Fachschaft
Als Fachschaft bezeichnet man eine Institution der studentischen Selbstverwaltung und Interessensvertretung an Universitäten und anderen Hochschulen.
Begriff
[Bearbeiten | Quelltext bearbeiten]In Deutschland setzen sich die Fachschaften in der Regel aus allen Studierenden eines Instituts, einer Fakultät oder eines Fachbereichs zusammen. In den meisten deutschen Bundesländern erfolgt die Mitgliedschaft in einer Fachschaft automatisch mit der Immatrikulation (Einschreibung) an der Hochschule; ein Austritt ist in diesem Fall (vor der Exmatrikulation) nicht möglich (Pflicht- bzw. Zwangsmitgliedschaft). Ein Student der Mathematik ist z. B. immer auch Mitglied der Fachschaft Mathematik.

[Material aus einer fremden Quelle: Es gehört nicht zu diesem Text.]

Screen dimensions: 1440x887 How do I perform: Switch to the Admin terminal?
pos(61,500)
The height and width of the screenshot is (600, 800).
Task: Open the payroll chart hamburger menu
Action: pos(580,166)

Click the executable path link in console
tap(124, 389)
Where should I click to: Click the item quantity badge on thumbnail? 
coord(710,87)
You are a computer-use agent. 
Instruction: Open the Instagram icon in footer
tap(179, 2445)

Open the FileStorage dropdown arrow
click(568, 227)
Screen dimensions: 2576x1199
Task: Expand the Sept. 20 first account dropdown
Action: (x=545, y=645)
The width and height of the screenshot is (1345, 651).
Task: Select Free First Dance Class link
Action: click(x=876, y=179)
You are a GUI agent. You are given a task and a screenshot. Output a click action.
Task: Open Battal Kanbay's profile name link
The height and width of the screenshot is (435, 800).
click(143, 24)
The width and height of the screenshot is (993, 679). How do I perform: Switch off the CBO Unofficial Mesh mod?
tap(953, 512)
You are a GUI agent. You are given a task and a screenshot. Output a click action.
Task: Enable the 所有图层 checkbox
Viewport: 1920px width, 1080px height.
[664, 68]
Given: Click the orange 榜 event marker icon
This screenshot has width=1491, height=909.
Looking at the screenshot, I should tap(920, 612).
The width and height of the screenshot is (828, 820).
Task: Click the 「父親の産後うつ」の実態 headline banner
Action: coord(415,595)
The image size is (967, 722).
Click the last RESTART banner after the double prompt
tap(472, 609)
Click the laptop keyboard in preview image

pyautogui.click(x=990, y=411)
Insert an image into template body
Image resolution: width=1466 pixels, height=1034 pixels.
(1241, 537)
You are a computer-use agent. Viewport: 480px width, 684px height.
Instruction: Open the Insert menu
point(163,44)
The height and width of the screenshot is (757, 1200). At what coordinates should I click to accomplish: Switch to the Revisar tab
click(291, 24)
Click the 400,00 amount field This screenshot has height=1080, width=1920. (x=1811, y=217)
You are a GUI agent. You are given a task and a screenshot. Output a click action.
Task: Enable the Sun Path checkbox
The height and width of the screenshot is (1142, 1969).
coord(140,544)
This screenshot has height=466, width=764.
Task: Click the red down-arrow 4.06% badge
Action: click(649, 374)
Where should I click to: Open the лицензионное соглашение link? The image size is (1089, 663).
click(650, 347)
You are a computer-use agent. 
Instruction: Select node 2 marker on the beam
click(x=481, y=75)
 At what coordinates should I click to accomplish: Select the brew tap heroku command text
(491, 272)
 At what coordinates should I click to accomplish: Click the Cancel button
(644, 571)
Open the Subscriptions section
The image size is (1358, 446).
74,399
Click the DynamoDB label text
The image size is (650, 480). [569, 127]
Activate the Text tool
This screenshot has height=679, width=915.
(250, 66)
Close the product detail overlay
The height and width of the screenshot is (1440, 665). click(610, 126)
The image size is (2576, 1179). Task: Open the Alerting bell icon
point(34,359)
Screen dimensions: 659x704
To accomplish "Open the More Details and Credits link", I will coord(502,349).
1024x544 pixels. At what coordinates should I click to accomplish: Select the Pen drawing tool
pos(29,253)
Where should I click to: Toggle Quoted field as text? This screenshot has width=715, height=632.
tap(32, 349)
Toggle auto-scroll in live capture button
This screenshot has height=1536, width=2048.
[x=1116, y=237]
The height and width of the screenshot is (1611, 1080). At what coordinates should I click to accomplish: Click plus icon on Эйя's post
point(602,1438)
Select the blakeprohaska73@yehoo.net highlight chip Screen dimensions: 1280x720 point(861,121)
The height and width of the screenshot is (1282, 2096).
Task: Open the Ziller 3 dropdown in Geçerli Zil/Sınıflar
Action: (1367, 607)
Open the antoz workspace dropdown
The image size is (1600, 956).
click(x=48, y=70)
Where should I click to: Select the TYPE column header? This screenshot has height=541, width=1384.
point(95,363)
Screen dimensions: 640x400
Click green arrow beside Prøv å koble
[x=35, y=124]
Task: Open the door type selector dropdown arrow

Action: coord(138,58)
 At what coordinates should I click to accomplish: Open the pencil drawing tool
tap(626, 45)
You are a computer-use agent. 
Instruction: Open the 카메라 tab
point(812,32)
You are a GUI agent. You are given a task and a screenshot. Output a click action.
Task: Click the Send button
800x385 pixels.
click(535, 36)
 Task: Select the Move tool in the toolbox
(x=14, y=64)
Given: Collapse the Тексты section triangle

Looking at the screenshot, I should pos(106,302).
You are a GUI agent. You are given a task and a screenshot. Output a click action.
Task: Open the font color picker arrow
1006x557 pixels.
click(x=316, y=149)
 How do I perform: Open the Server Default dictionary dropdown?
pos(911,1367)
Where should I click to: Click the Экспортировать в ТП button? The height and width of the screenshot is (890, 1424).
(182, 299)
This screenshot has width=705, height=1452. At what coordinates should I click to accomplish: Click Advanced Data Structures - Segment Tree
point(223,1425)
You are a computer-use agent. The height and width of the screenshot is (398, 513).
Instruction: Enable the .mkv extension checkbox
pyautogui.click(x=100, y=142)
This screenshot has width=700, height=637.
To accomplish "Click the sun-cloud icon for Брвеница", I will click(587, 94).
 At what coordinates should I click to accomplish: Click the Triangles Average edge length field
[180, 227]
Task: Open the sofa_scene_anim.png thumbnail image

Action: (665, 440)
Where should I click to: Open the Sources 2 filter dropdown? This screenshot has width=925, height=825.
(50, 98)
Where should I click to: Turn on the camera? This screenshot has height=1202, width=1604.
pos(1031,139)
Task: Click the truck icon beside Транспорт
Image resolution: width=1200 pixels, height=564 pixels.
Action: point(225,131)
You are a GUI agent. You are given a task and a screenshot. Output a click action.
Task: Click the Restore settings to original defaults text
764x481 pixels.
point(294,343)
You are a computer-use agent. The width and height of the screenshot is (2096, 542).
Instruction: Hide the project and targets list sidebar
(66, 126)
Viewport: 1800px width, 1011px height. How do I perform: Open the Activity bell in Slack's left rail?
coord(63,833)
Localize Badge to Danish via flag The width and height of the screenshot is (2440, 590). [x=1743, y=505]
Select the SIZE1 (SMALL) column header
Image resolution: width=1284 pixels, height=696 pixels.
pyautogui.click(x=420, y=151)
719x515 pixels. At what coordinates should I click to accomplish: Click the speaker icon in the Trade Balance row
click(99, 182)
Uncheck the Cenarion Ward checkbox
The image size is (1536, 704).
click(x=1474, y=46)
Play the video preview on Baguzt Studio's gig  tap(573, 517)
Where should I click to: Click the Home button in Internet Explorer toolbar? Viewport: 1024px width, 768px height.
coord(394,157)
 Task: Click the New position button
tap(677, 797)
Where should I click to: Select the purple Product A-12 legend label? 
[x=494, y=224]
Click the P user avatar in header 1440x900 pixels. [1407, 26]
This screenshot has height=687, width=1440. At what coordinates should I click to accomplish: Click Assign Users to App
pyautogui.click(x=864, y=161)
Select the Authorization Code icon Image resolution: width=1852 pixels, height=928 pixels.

Eine Ausnahme bildet Sachsen-Anhalt, wo es eine automatische Mitgliedschaft gibt, der Austritt aber nach Ablauf eines Jahres zum Ende eines jeden Semesters erklärt werden kann (§74 Abs. 1 HSG-LSA). Eine Zwangsmitgliedschaft gibt es hier somit nur für neueingeschriebene Studenten.
Miteinander verwandte Fachbereiche werden gern zu fachbereichsübergreifenden Fachschaften zusammengefasst. So kann es an einer Hochschule beispielsweise eine gemeinsame Fachschaft der Bereiche Mathematik, Informatik und Physik geben.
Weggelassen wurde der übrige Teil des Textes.